Há quantos anos você tem produção efetiva na música? Está satisfeito com o que construiu até aqui? Por quê?

O que é produção efetiva? Se tem a ver com dinheiro, desde os 17 anos… Se for a ver com meu envolvimento sério, desde que comecei, aos 13. Não estou satisfeito, se estivesse tinha parado… Mas me orgulho do que fiz, sabendo que o melhor está por vir.

O que você estava fazendo aos 13?

Desde que comecei no violão nessa idade, arriscava compor música instrumental, uma vez mostrei uma música para um professor do conservatório, ele disse que não tinha entendido nada, mas meus colegas adoraram… Então, eu preferi ouvir meus colegas e fui insistindo nesse tempo todo. Sou cabuloso.

Você falou que se tivesse satisfeito teria parado. Isso vai acontecer algum dia?

Não sou tão otimista…

Até porque tu é cabuloso…

Pois é… Insaciável (risos)

Quando ficou orgulhoso pela primeira vez de um trabalho que havia feito? Quando percebeu que era mesmo de qualidade?

Pô, na verdade, desde essa música que mostrei ao professor e ele não entendeu nada! Eu sempre estive fazendo o máximo que eu podia, em cada época tudo foi sincero e supria minhas necessidades. Reconhecimento de fora é outra coisa.

Com o [nome da ex-banda do músico] rolou um reconhecimento de fora bem explícito, né? Foi uma época boa pra tu?

É vero (verdade)… Como sempre, foi uma época de altos e baixos. Vivenciei essa coisa de banda, com todos os tapetes vermelhos desenrolados, mas sempre soube – no fundo – que ia seguir outro caminho.

Então, já dentro do processo, via que não era muito pra tu aquilo ali… Quer explicar melhor?

Sim… era muito divertido, eu precisei passar por isso para me encontrar. Quando comecei, minha única perspectiva era tocar numa banda, não conhecia outros caminhos. Depois fui vendo que não era exatamente aquela rotina que me satisfazia, embora tenha, sem dúvida, como todos estão cansados de saber, vários fatores favoráveis: poder de voz, interesse por sua opinião, diversão… A bajulação já acho contra, porque te põe em uma redoma.

Mas analisando friamente hoje em dia, a tua saída foi bem pensada e sem arrependimento algum.

Foi muito pensada e difícil, demorou anos maturando até acontecer.

Você não se identifica mais musicalmente com nenhum dos que ficaram na banda? Ou nunca se identificou?                       

Não é isso… Gosto do som da minha ex-banda! E na época, como disse, tudo pra mim foi sincero. Até pelo que vejo do que estão fazendo hoje, minha saída não os deslegitimaria. Música tem diferentes funções com espaço pra todo mundo. Eu fui atrás do que mais me movia.                   

O que mais te move?                       

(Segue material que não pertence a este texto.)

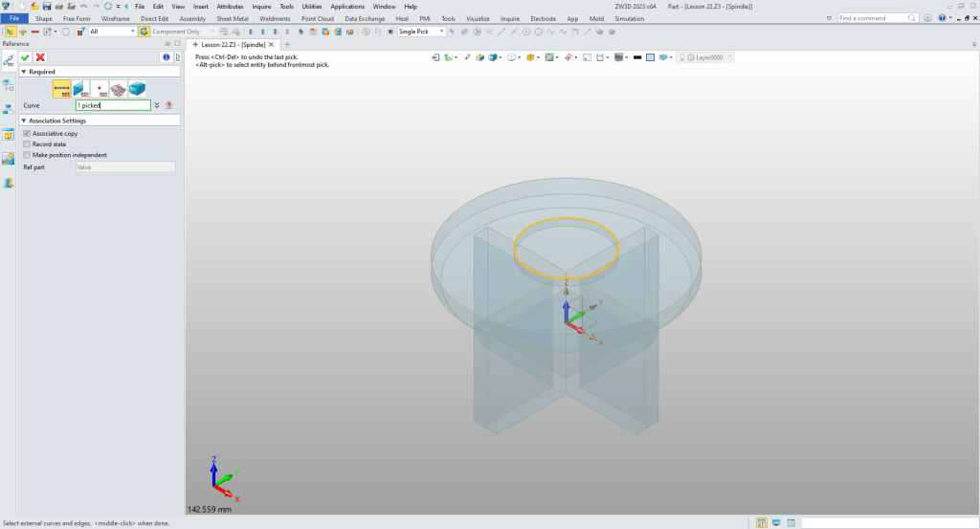Click the File button on the ribbon
This screenshot has height=529, width=980.
[14, 18]
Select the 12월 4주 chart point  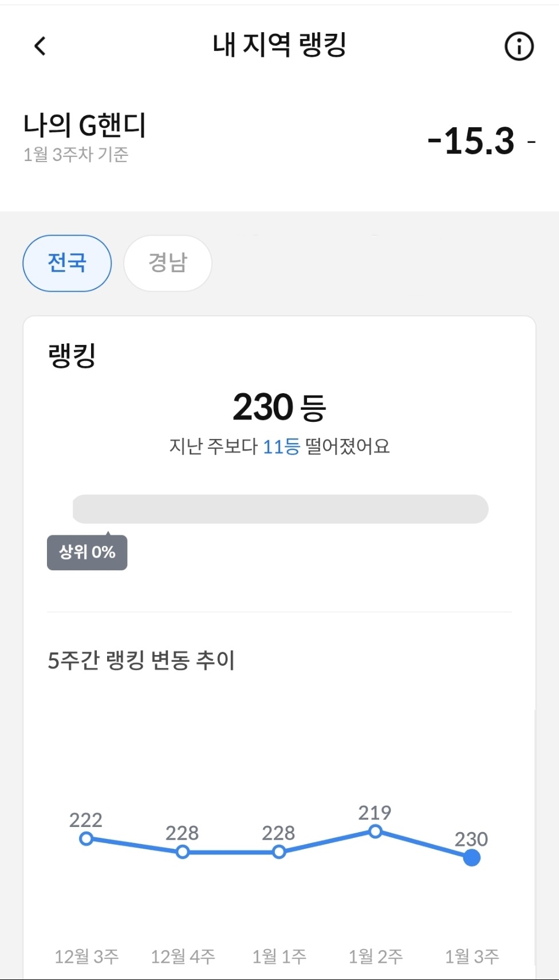(183, 852)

Muito difícil essa pergunta, vou tentar responder… (pausa)… Não é necessariamente algo consciente, mas refletir sobre isso pode trazer à tona alguns posicionamentos. Uma coisa que sempre me atraiu em música é a questão da criação e da interação em conjunto através da improvisação em grupo, já experimentei, como muitos, uma “iluminação”… É uma coisa espiritual, tudo que faço em música é em busca desse estado. Não é algo incomum; na verdade, acho que todos os músicos vivenciam isso, a música tende a isso, mas há certos formatos que, para algumas pessoas, propiciam isso com mais frequência. Estou interessado na cerimônia musical como um todo, compositores-intérpretes, ouvintes, ambiente…

É difícil alcançar isso no formato que tu se propõe?

Então, os formatos de banda que venho experimentando desde a saída da minha ex-banda, que tem um formato mais clássico e difundido, foram pensados nesse sentido: a improvisação, não-linearidades, mantras, a investigação de fenômenos psicoacústicos, deveriam favorecer o tal do estado alterado de consciência, e isso  pode ser alcançado de várias maneiras, e pra cada um é diferente, esses são os meios que funcionam pra mim. Outras pessoas podem ter a mesma experiência  ouvindo um rock.                       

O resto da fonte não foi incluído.